Penelitian yang dipublikasikan dalam Review of Economics of the Household ini menganalisis data dari 1.400 anak usia 5-15 tahun di 24 lokasi permukiman informal. Metode pengumpulan data dilakukan melalui survei terhadap pengasuh utama, dengan fokus pada alokasi waktu harian anak-anak.

Dr. Michelle Escobar, salah satu peneliti utama, menjelaskan bahwa meskipun upaya mencapai kesetaraan gender dalam pendidikan terus dilakukan, muncul tantangan baru berupa ketertinggalan akademik anak laki-laki. "Fenomena ini tidak hanya terjadi di negara maju, tetapi mulai terlihat jelas di negara berpenghasilan rendah-menengah," ujarnya.

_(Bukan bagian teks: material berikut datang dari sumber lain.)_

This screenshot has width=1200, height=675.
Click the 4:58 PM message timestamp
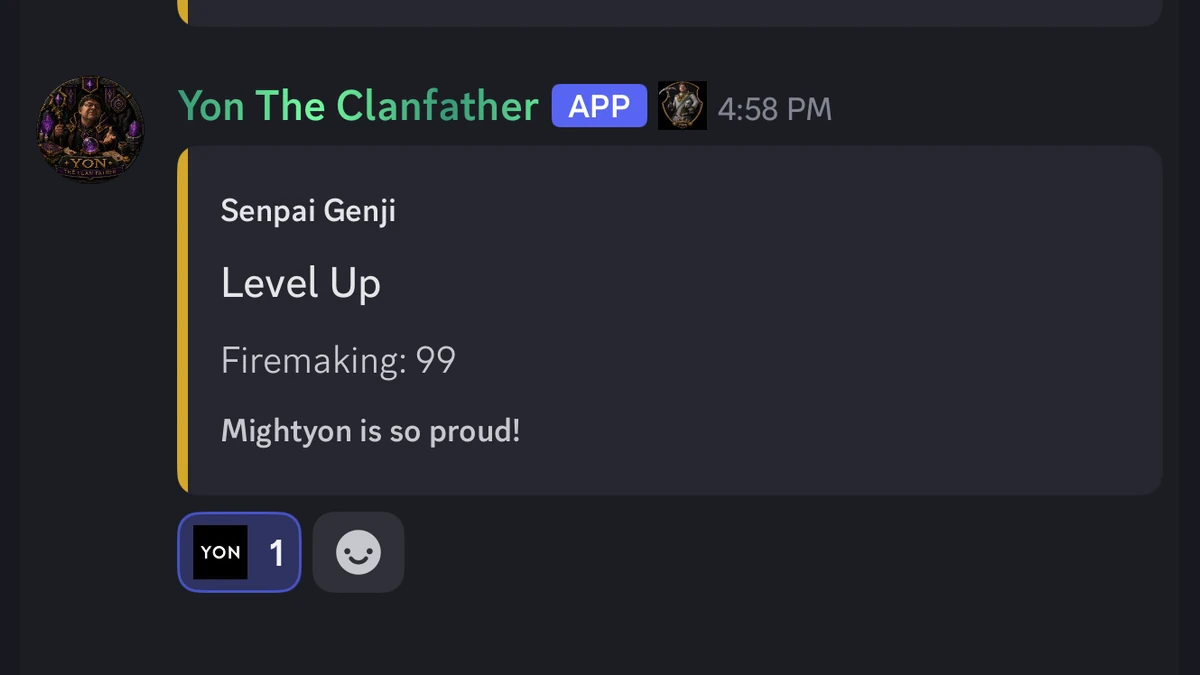point(775,108)
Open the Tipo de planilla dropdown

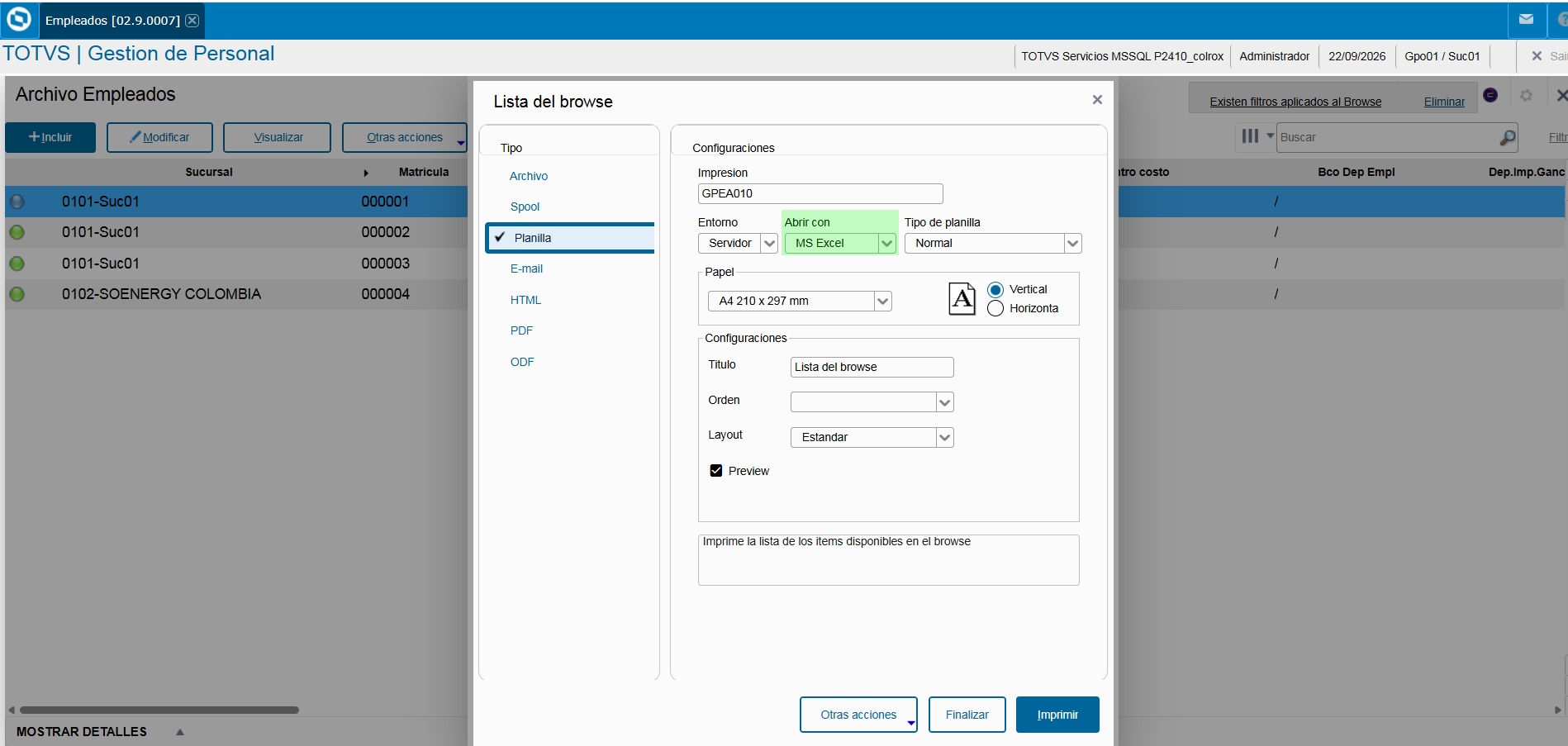[x=1072, y=244]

Associate Professor Nicole Black menambahkan bahwa lingkungan permukiman kumuh yang penuh risiko memperparah situasi ini. "Bermain di luar rumah di kawasan seperti ini meningkatkan paparan terhadap bahaya lingkungan dan kesehatan," jelas Black. Ia juga menekankan bahwa pola ini berpotensi menimbulkan konsekuensi jangka panjang berupa kesulitan mendapatkan pekerjaan dan kerentanan terhadap perilaku berisiko.

Penelitian ini merupakan bagian dari program RISE (Revitalising Informal Settlements and their Environments) yang bertujuan meningkatkan kondisi kehidupan di permukiman informal. Para peneliti merekomendasikan perlunya intervensi berbasis sekolah dan komunitas untuk membantu mengatasi kesenjangan ini, termasuk program pendampingan belajar dan penyadaran akan pentingnya pendidikan.